Yeah, I recognized your older avatar. I liked that show. Heheh.

 I still haven't decided on an avatar yet. 

 -Ed


----------



## Repious

I was seriously about to ask if your old avatar was your real pic or not.


----------



## Sean H

John C. Mcginley. I find him hilarious, he's been in a lot of movies!

 Ha ha ha!!! I think that happens to a lot of people. Markl had a pic of what I think was a member of The Monkeys for the longest time and I was kind of wondering if that was him.

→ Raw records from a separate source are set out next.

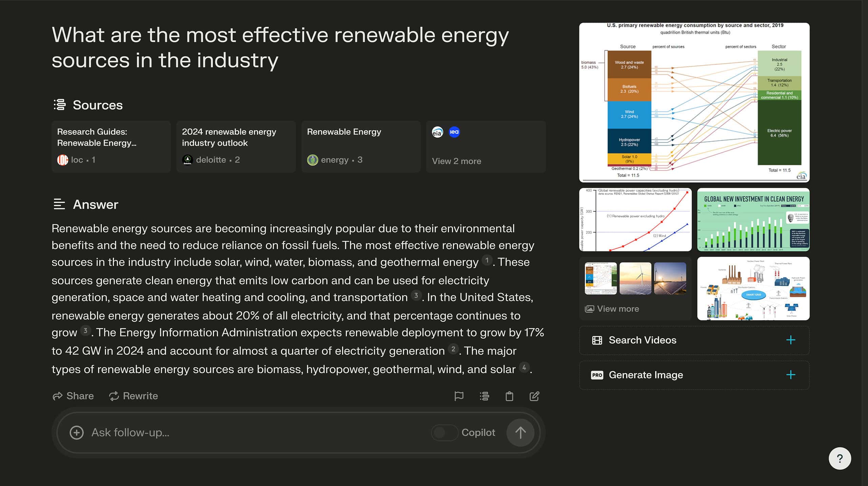
Task: Copy answer with clipboard icon
Action: point(509,396)

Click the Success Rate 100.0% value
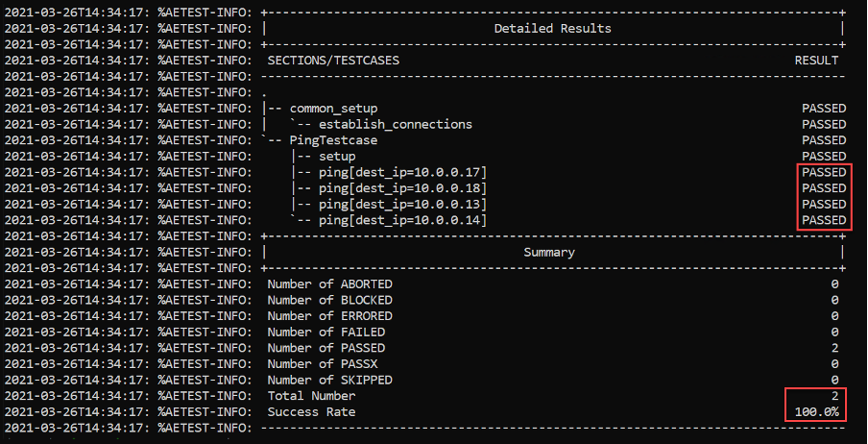click(x=816, y=412)
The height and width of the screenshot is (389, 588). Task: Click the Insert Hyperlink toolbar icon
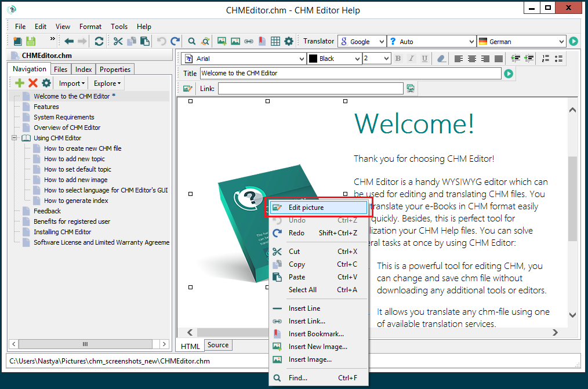pos(248,41)
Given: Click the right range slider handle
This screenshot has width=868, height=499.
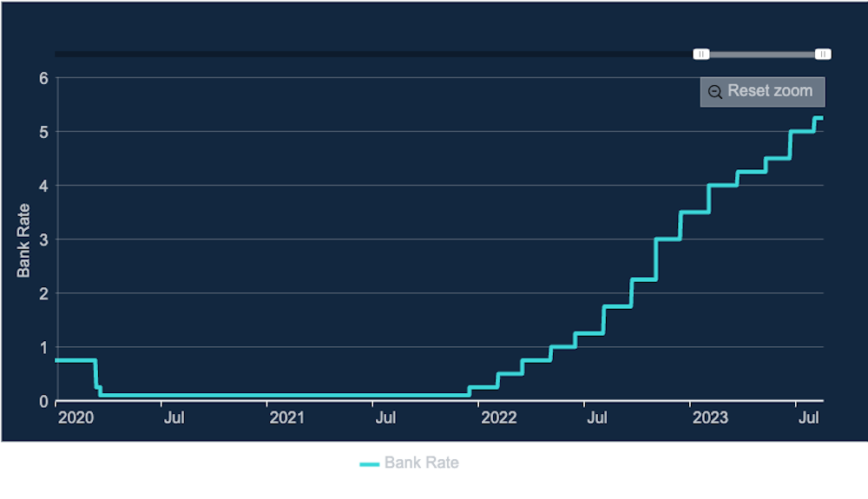Looking at the screenshot, I should [x=823, y=55].

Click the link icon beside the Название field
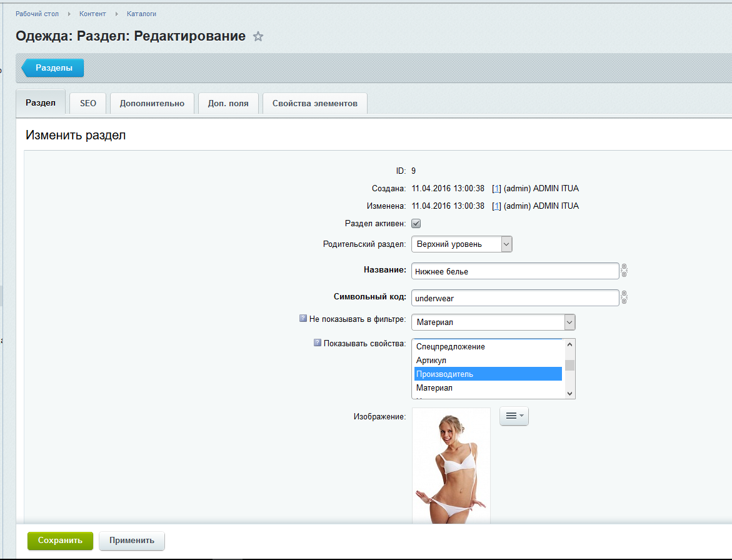(x=624, y=271)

 Sorry to hijak the thread!


----------



## tourmaline

Quote:


 _Originally posted by Sean H _
*I've wondered this. Do they use separate runs of a copper conductor(s) and a silver conductor(s) or are they using silver coated copper? * 
 

mostly hybrid cables are silver plated/coated copper.
 i don't think seperate runs of copper and silver strands would sound that good.


----------



## OakIris

I'm trying to decide about a replacement cable for the HD650s, too: 

 Moon Audio still doesn't seem to have a cable ready for prime time - their site continues to state "coming soon." Zu cables just shows a cable for the HD600s - does it fit the 650s? And what about the Bayley Audio DiamondBack cable for the 650s mentioned by tom hankins - it's not due out until 01/21/04, apparently, but is a whole lot more affordable than the other replacement cables - and is a product from a fellow Head-Fier. What should I buy?


----------



## Sean H

Quote:


 _Originally posted by OakIris _
*I'm trying to decide about a replacement cable for the HD650s, too: 

 Moon Audio still doesn't seem to have a cable ready for prime time - their site continues to state "coming soon." Zu cables just shows a cable for the HD600s - does it fit the 650s? And what about the Bayley Audio DiamondBack cable for the 650s mentioned by tom hankins - it's not due out until 01/21/04, apparently, but is a whole lot more affordable than the other replacement cables - and is a product from a fellow Head-Fier. What should I buy? 
	

	
	
		
		

		
		
	


	


* 
 

The Zu Mobius does indeed fit the HD650. The Baley Audio cable looks very promising but not any impressions of it at this point. A couple other big ones you didn't mention are the Cardas or Equinox cables, which are both very good. I have the Equinox right now and like it a lot. Seems the new cables are taking the center stage right now but I'd encourage you to consider the Cardas or Equinox too. As to which one you should buy I think you need to definitely read all the impressions and comments that have been made about all the various cables to date or take the plunge and try one or more out. Equinox, Cardas, Zu and Baley all have generous money back gurantee/trial periods.


----------



## OakIris

Thanks, Sean H. I have an Equinox replacement cable for my Senn HD590s and have no problem with it. 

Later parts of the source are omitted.